++++ Given data
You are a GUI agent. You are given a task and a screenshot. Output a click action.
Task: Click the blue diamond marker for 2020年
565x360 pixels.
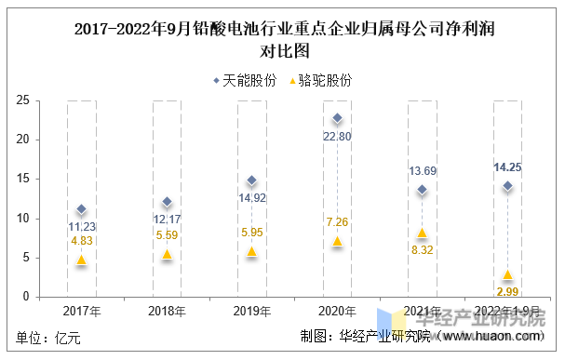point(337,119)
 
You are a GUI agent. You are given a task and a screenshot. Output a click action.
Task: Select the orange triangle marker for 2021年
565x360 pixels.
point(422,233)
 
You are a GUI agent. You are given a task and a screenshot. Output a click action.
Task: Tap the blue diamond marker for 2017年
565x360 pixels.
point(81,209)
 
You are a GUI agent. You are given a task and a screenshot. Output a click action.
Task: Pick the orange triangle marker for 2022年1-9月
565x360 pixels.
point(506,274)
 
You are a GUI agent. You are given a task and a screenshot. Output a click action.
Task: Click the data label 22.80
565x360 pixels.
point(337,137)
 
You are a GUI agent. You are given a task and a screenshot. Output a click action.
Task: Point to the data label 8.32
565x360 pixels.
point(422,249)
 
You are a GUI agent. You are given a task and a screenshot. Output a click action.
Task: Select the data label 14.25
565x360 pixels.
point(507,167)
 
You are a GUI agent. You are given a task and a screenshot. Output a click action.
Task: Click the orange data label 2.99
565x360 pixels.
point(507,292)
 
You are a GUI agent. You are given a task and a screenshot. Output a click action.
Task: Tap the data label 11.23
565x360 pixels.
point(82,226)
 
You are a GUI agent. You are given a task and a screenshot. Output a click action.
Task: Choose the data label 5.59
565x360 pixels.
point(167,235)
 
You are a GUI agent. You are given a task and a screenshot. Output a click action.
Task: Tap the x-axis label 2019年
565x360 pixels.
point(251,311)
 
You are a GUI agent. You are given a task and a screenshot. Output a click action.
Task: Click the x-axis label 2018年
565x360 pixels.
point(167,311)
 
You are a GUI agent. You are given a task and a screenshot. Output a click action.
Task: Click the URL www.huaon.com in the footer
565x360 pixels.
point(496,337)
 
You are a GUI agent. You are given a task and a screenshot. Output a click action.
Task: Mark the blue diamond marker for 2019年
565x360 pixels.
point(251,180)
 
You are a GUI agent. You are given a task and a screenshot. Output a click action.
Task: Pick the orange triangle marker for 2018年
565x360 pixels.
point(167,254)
++++++++
++++ Given data
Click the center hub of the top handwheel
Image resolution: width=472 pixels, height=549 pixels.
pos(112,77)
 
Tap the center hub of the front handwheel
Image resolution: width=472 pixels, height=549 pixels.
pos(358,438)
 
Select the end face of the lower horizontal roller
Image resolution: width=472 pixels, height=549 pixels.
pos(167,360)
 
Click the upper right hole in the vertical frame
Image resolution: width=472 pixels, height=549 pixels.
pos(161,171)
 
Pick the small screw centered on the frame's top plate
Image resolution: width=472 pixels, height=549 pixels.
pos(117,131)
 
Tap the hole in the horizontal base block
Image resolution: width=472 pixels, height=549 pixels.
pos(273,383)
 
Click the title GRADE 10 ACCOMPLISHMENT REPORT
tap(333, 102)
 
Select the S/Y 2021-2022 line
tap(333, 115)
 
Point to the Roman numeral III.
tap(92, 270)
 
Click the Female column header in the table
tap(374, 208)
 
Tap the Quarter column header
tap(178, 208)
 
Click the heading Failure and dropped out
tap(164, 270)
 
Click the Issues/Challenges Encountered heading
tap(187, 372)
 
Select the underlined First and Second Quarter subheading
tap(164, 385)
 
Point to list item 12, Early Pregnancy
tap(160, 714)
++++++++
# Exercise aim
Reproduce the stretch of material from the line containing "Click the center hub of the top handwheel" through the line containing "tap(333, 115)", substituting "wheel" for "handwheel" and leaving everything else unchanged.

# Worked solution
Click the center hub of the top wheel
Image resolution: width=472 pixels, height=549 pixels.
pos(112,77)
 
Tap the center hub of the front wheel
Image resolution: width=472 pixels, height=549 pixels.
pos(358,438)
 
Select the end face of the lower horizontal roller
Image resolution: width=472 pixels, height=549 pixels.
pos(167,360)
 
Click the upper right hole in the vertical frame
Image resolution: width=472 pixels, height=549 pixels.
pos(161,171)
 
Pick the small screw centered on the frame's top plate
Image resolution: width=472 pixels, height=549 pixels.
pos(117,131)
 
Tap the hole in the horizontal base block
Image resolution: width=472 pixels, height=549 pixels.
pos(273,383)
 
Click the title GRADE 10 ACCOMPLISHMENT REPORT
tap(333, 102)
 
Select the S/Y 2021-2022 line
tap(333, 115)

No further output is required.